Gradual slowdown of training in bigger batch sizes #3050

sidharthg-couture · 2024-11-11T10:55:46Z

I am facing a very weird issue here.

Issue

The training speed slows down with time for batch sizes 64 and 128. For batch size 32 it seems to be staying fairly constant.
The tensorboard graph for epoch/time (batch size based on color: yellow - 32, purple - 64, green - 128):

As you can see the training slows down for larger batches.

Experiment Details

I am training a Stella-400M model on MNR loss
Using 4 A100 to train, using Deepspeed Zero- Stage 2

Training Code

import traceback
from datetime import datetime
# from accelerate.logging import get_logger
# logging = get_logger(__name__, log_level="INFO")
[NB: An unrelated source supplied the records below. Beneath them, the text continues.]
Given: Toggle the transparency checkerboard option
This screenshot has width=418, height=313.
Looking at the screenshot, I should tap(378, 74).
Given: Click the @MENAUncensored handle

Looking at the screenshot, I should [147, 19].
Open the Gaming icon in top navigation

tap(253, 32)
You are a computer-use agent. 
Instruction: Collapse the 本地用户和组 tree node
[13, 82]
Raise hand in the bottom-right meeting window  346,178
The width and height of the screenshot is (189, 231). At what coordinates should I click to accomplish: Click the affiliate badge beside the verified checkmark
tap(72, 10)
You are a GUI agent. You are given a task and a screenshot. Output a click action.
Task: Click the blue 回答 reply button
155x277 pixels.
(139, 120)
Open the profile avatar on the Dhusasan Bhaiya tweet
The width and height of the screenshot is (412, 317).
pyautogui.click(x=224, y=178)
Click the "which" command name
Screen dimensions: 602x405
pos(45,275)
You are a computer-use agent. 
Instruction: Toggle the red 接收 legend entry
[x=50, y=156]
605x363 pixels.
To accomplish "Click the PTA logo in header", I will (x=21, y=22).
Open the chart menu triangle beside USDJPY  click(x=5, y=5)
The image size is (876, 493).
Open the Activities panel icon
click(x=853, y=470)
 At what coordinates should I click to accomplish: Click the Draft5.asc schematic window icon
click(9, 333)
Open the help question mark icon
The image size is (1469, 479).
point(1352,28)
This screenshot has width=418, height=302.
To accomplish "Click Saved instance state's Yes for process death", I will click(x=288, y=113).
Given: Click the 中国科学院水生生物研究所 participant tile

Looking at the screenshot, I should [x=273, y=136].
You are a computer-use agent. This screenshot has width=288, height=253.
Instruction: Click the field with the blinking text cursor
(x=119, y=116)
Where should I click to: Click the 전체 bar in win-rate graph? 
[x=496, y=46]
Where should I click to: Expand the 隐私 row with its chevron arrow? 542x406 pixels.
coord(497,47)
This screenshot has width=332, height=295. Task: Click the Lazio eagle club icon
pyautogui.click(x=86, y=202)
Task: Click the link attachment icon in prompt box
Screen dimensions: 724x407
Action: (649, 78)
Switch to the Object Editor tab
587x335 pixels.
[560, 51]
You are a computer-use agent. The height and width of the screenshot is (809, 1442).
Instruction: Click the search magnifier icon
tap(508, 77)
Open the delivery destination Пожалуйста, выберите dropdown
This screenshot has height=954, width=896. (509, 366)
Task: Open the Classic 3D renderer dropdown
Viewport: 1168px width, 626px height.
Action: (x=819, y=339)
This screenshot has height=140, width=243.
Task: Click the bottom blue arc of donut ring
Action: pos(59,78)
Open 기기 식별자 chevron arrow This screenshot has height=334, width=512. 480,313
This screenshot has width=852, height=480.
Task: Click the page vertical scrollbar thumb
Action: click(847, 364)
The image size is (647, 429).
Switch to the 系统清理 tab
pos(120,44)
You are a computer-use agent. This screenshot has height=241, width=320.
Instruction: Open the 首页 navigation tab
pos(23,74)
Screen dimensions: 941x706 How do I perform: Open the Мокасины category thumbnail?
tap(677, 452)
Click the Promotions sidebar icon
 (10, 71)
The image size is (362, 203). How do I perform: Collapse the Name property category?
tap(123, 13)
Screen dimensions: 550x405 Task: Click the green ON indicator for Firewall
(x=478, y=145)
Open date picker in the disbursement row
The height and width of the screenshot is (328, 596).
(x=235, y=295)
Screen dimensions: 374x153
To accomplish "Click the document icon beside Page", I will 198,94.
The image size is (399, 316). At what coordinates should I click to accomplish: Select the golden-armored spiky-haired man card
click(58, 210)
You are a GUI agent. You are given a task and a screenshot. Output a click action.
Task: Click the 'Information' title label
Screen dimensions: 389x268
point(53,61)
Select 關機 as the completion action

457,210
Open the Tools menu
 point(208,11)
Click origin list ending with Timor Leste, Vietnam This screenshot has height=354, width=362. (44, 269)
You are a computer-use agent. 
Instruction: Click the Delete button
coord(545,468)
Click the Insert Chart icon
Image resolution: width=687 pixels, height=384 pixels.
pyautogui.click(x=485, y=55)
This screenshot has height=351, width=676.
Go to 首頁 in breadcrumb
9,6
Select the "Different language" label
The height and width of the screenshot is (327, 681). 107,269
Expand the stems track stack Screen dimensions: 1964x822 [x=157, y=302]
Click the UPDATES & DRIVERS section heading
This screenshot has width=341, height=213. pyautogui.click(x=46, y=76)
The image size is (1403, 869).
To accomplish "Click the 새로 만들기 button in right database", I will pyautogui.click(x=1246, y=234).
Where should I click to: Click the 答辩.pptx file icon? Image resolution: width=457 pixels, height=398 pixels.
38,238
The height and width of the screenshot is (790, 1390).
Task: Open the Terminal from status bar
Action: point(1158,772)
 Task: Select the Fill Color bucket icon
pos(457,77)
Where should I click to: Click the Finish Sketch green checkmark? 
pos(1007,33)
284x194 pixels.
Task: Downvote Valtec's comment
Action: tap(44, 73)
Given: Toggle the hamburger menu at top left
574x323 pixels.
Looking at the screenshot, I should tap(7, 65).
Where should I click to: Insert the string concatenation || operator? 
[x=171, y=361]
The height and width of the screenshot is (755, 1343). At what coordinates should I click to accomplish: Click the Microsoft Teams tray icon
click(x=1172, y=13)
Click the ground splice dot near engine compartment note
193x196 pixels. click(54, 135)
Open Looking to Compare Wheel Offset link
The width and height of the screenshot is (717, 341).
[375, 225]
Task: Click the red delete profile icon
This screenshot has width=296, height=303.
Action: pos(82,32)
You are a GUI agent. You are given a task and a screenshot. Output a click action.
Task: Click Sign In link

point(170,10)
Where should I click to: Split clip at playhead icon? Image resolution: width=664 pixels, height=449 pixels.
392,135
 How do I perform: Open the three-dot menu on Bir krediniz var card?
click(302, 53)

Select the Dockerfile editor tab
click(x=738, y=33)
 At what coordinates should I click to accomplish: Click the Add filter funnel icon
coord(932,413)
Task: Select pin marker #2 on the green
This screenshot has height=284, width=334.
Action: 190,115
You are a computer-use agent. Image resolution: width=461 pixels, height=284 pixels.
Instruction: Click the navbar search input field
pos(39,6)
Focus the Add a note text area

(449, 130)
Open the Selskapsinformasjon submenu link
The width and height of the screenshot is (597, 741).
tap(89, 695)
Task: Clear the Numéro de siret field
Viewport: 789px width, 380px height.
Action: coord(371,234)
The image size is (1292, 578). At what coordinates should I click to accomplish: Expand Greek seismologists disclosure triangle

from datasets import Dataset, load_dataset
from datasets.utils.logging import disable_progress_bar, enable_progress_bar
enable_progress_bar()
# disable_progress_bar()

from peft import LoraConfig, get_peft_model
from peft import PeftConfig, PeftModel

from transformers import AutoModel, AutoTokenizer, AutoConfig, TrainerCallback, get_linear_schedule_with_warmup

from sentence_transformers import SentenceTransformer
from sentence_transformers.models import Transformer, Pooling
from sentence_transformers.evaluation import SentenceEvaluator
from sentence_transformers.losses import MultipleNegativesRankingLoss, GISTEmbedLoss
from sentence_transformers.trainer import SentenceTransformerTrainer
from sentence_transformers.training_args import MultiDatasetBatchSamplers, SentenceTransformerTrainingArguments, BatchSamplers
from sentence_transformers.sampler import NoDuplicatesBatchSampler, ProportionalBatchSampler
from sentence_transformers import LoggingHandler, util
from transformers import BitsAndBytesConfig

import torch
from torch import nn
from torch.optim import AdamW
from torch.utils.data import BatchSampler, ConcatDataset, SubsetRandomSampler

from typing import Any, Iterator
from collections import defaultdict
from itertools import accumulate, cycle


import pandas as pd
import numpy as np
import gc
import os
import random


RANDOM_STATE = 0

random.seed(RANDOM_STATE)
torch.manual_seed(RANDOM_STATE)

#setting env variables
os.environ["TOKENIZERS_PARALLELISM"] = "false"
os.environ["HF_DATASETS_CACHE"] = "/data/hgfc_cache_new"
os.environ["HF_HOME"] = "/data/hgfc_cache_new"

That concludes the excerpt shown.